A client is admitted with numbness and tingling of the feet and toes after having an upper respiratory infection and flu for the past 5 days. Within 1 hour of admission, the client states that his legs are numb all the way up to his hips. The nurse should do which of the following next? Select all that apply.
- A. Call his family to come in to visit with him.
- B. Notify his health care provider of the change.
- C. Place respiratory resuscitation equipment in the client's room.
- D. Check for advancing levels of paresthesia.
- E. Perform ankle pumps to increase circulation and relieve numbness.
Correct Answer: B,C,D
Rationale: Rapidly progressing numbness suggests a neurological condition like Guillain-Barré syndrome, requiring immediate provider notification (B), monitoring for respiratory involvement with resuscitation equipment (C), and ongoing assessment of paresthesia (D). Family visits and ankle pumps are not priorities.
You may also like to solve these questions
The client scheduled for a transurethral resection prostatectomy (TURP) asks the nurse to explain how the prostate is going to be removed. The nurse should tell the client that the prostate will be removed through which pathway?
- A. The urethra
- B. A lower abdominal incision
- C. An upper abdominal incision
- D. An incision made in the perineal area
Correct Answer: A
Rationale: A TURP is done through the urethra. An instrument called a resectoscope is used to remove the tissue using high-frequency current. A lower abdominal incision is used for suprapubic or retropubic prostatectomy. An upper abdominal incision is not used. An incision between the scrotum and anus is made when a perineal prostatectomy is performed.

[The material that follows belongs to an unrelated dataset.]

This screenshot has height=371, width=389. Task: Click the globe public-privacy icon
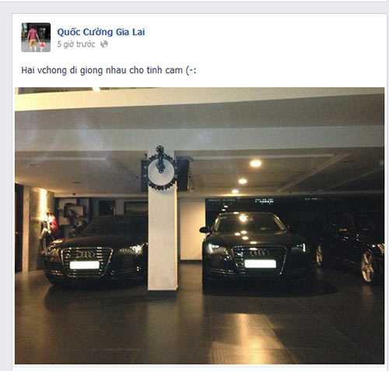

The nurse-manager on the medical unit is teaching the staff about the medication reconciliation policy. The nurse teaches the staff that reconciliation is needed to ensure that clients are on the correct medications in which situations? Select all that apply.
- A. Admission to the hospital.
- B. Transfer to the nursing home.
- C. Transfer of a client from surgery to the surgical unit.
- D. Admission to a home health agency from the hospital.
- E. Move from a double room to a single room on the same unit.
Correct Answer: A,B,C,D
Rationale: Medication reconciliation is required during transitions of care (admission, transfers, discharge to home health) to ensure accuracy. Moving rooms on the same unit does not typically require reconciliation.
The infusion rate of total parenteral nutrition is tapered before being discontinued. This is done to prevent which of the following complications?
- A. Essential fatty acid deficiency.
- B. Dehydration.
- C. Rebound hypoglycemia.
- D. Malnutrition.
Correct Answer: C
Rationale: Tapering TPN prevents rebound hypoglycemia by allowing the body to adjust to reduced glucose infusion.
A postoperative client is prescribed incentive spirometry. What is the primary purpose of this intervention?
- A. Prevent atelectasis.
- B. Reduce incisional pain.
- C. Improve circulation.
- D. Promote wound healing.
Correct Answer: A
Rationale: Incentive spirometry encourages deep breathing to expand alveoli, preventing atelectasis after surgery.
A client with Parkinson's disease is prescribed levodopa-carbidopa (Sinemet). The nurse should instruct the client to:
- A. Take the medication on an empty stomach.
- B. Avoid vitamin B6 supplements.
- C. Take the medication with a high-protein meal.
- D. Stop the medication if dizziness occurs.
Correct Answer: B
Rationale: Vitamin B6 can reduce the effectiveness of levodopa, so clients should avoid B6 supplements.